The mountainous ravines they had found were comfortingly familiar and might have worked out fine as new, permanent hunting grounds were it not for the flat faces.
From a hidden perch, the old alpha and the new alpha watched the flat face clan move up the river.
The old alpha stroked the long tooth that hung against his broad, heavily scarred chest.
The younger, powerful male gazed intently, thinking.
Chapter 6
Shatsheli-Lambo
Grass.
And then more grass.
Eku simply couldn’t believe there could be so much grass.
At least in the jungle, difficult as it had been, the ever-changing surroundings and occasional, colorful surprises kept one's attention.
Now, Eku felt as though they were marching across an ocean of grass, the land flawlessly flat, infinite leaf blades shifting pale to dark, depending on the direction of Ulayo’s breath.
Sometimes, the grass became thick and coarse, no more than chewed away patches up to their ankles; at other times, the stalks were long and dried and yellow and taller than Eku, rustling hollow as the people pushed through.
Direction according to the landscape was impossible, but Ulanga, huge and orange and unabating, always followed a set path, which guided their own.
The entire tribe walked together now, no forward party of hunters necessary to clear the way, a continuous column of humans pushing steadily forward.
With plenty of adult feet ahead of them, the path Eku and Yathi followed was well trampled.
“I would never want to be a wildebeest,” Yathi said with disgust. “Eat this all day? My whole life!”
“Elephants and zebras eat grass,” Eku said.
“They are just plant eaters.”
Yathi thrust his hands in front of him and wiggled his fingers. “I need lots of different kinds of food.”
Eku admitted, “I am tired of dried fruit and smoked meat.”
After slapping a stray shoot aside, Yathi said, exasperated, “We must be going somewhere.”

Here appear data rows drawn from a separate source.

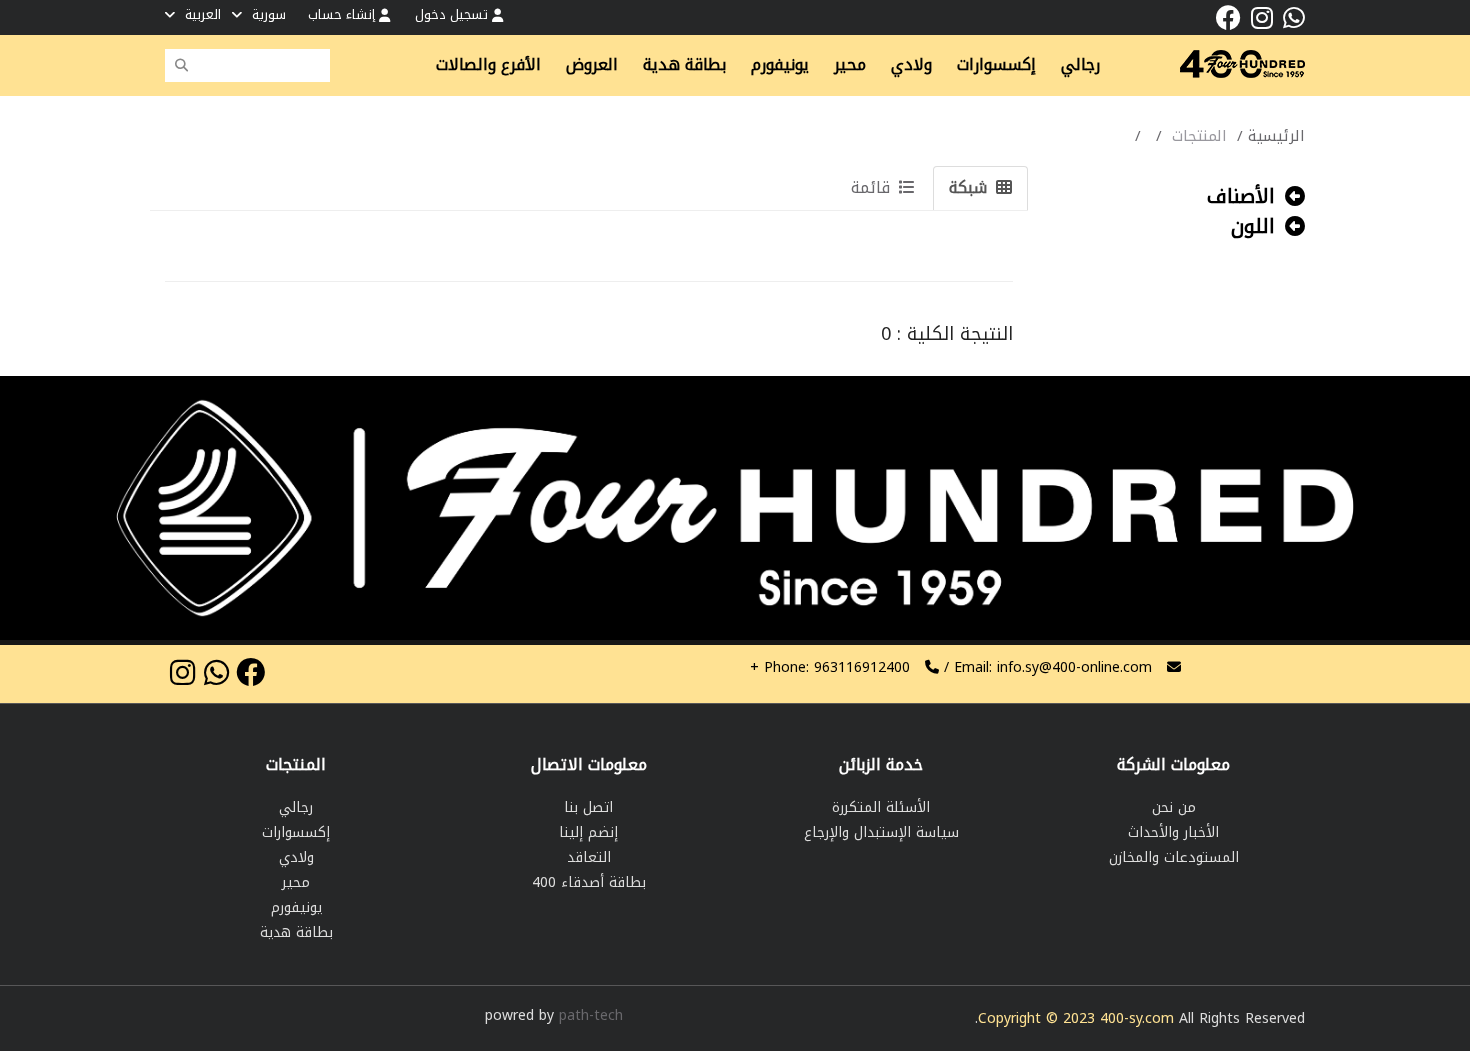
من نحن (1174, 807)
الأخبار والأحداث (1173, 832)
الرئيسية (1276, 136)
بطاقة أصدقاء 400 (589, 882)
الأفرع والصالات (488, 65)
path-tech (591, 1015)
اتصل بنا (588, 807)
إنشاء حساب (343, 14)
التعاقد (589, 857)
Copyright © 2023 (1039, 1018)
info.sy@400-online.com (1074, 667)
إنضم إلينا (588, 832)
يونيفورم (296, 907)
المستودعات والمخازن (1174, 857)
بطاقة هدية (296, 932)
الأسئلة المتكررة (881, 807)
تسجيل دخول (453, 14)
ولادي (296, 857)
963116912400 (830, 667)
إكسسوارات (296, 832)
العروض (592, 65)
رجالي (296, 807)
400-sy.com (1137, 1018)
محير (296, 882)
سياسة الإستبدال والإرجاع (881, 832)
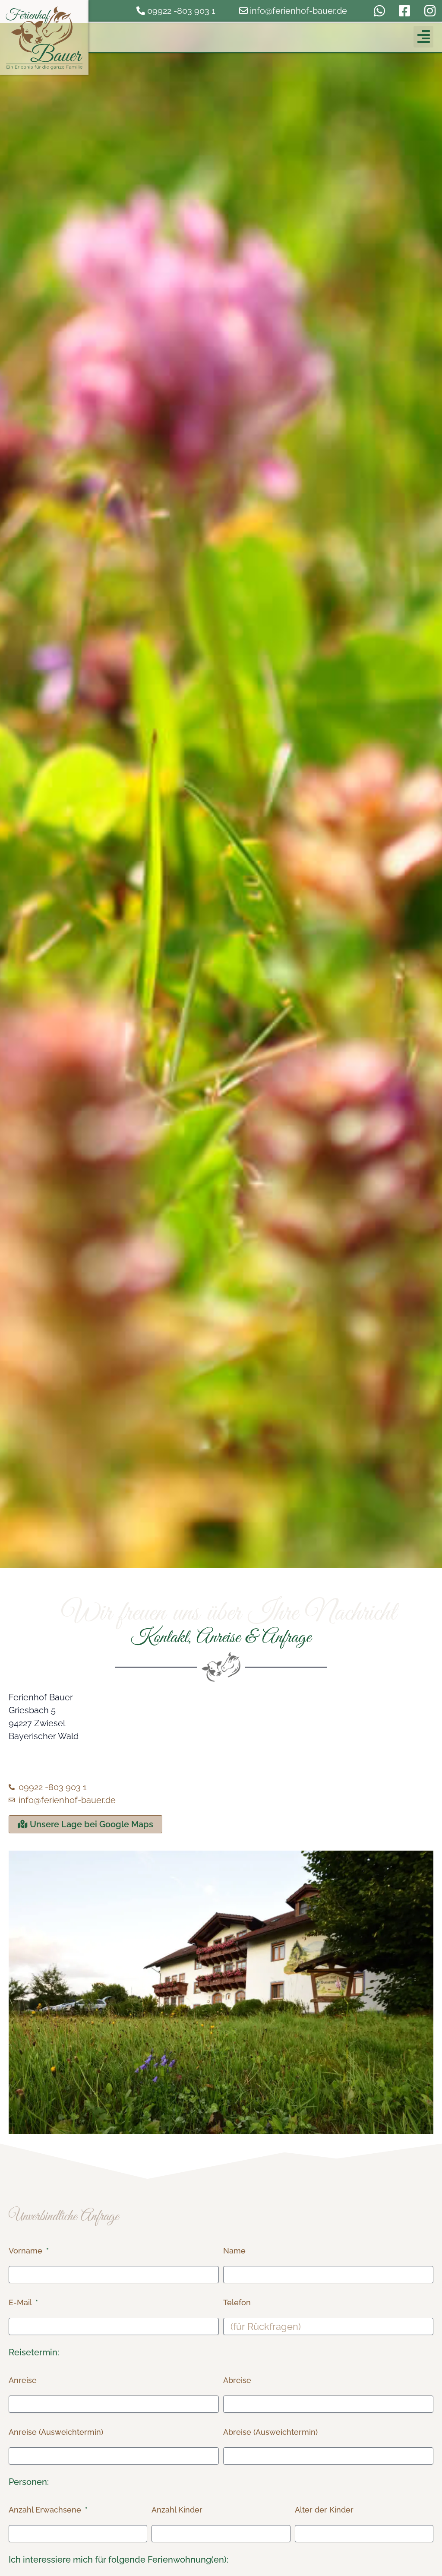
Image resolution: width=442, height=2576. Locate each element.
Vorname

“You want to try and get to the front?”
“For sure.”
Eku and Yathi had grown nearly indefatigable during the pilgrimage, hardly noticing the full satchels and rolled bed mats attached securely across their backs.
Yathi tied his mat horizontally across the small of his back, while Eku arranged his mat vertically, along his spine so that he could attach the ula-konto, keeping his hands free. Sometimes Yathi laughed and told him he looked like he had a pointy horn sticking out of his head.

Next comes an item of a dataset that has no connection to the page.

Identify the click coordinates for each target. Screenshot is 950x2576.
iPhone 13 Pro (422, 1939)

The two picked up the pace and went outside the corridor of trampled grass, dodging circular clumps of shoots to jog ahead, leaving Goguk and Kolo somewhere in the long parade behind.
The pair unexpectedly encountered a more manageable, knee-deep variety of grass, bronze with hints of orange, stripped seedless this far into sika-yaka.
The dirt between the circular patches was hard packed and good for walking.
With fewer bodies before them, Eku could see further ahead and recognized his father’s gait, at the front with Nibamaz and other hunters, dark, vertical bodies against a bright, shimmering background.
He thought their appearance strange, then realized the solid, seemingly endless plane of grass had disappeared; the horizon as well.
Eku had marched across enough coastal plains to know that something always lay on the horizon.
A hint of worry in his voice, Yathi clicked and asked, “Where did Umawa go?”
Suddenly realizing, Eku said, “I think it is water, showing the sky.”
Word spread down the column that something large and mysterious lay ahead.
The tribe was soon forced to a stop.
Gathered loosely along a body of water that expanded as far as they could see, as though everything else on earth had disappeared, leaving a tiny patch of humanity with endless grass behind and endless water in front, merged seamlessly along a perfectly straight, yet mysteriously defined shoreline with a narrow strip of bright green along the edge.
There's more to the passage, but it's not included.